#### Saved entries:
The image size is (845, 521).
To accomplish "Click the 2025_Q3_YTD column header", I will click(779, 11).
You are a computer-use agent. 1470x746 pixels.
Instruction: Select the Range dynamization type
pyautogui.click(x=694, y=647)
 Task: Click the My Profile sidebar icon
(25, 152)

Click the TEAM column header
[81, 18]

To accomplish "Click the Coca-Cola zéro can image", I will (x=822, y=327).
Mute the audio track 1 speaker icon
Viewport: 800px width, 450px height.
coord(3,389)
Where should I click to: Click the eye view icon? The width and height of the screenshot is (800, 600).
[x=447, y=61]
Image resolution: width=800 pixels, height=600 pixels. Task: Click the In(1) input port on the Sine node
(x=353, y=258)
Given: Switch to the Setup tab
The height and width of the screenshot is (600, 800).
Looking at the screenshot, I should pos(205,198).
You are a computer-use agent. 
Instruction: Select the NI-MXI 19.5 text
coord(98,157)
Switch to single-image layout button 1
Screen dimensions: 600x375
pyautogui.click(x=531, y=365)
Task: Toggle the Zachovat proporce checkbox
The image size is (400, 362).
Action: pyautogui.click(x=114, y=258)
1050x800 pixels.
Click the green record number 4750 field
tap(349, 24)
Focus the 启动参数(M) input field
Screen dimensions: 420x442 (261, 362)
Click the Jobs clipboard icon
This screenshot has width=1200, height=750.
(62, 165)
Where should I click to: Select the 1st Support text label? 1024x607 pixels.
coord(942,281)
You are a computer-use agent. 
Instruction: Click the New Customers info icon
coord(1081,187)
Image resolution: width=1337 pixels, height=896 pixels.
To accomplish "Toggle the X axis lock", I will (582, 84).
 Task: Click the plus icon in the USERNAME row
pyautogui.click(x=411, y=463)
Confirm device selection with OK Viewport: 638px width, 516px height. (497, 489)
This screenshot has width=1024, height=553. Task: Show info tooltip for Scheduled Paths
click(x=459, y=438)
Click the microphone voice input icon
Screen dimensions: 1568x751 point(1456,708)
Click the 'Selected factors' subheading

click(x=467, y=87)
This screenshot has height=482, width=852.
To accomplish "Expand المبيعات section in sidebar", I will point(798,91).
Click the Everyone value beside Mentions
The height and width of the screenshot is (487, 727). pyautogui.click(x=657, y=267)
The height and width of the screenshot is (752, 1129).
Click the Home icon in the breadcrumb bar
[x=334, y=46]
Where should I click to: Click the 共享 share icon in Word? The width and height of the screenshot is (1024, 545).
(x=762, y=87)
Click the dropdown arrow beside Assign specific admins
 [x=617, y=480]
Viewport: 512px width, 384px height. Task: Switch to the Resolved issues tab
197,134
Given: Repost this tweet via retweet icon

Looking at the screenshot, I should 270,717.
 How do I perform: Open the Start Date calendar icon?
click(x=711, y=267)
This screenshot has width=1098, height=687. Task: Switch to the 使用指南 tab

#### PROBLEM DETAILS:
Note down each line above where the word "Toggle" occurs.

#### THE ANSWER:
Task: Toggle the Zachovat proporce checkbox
To accomplish "Toggle the X axis lock", I will (582, 84).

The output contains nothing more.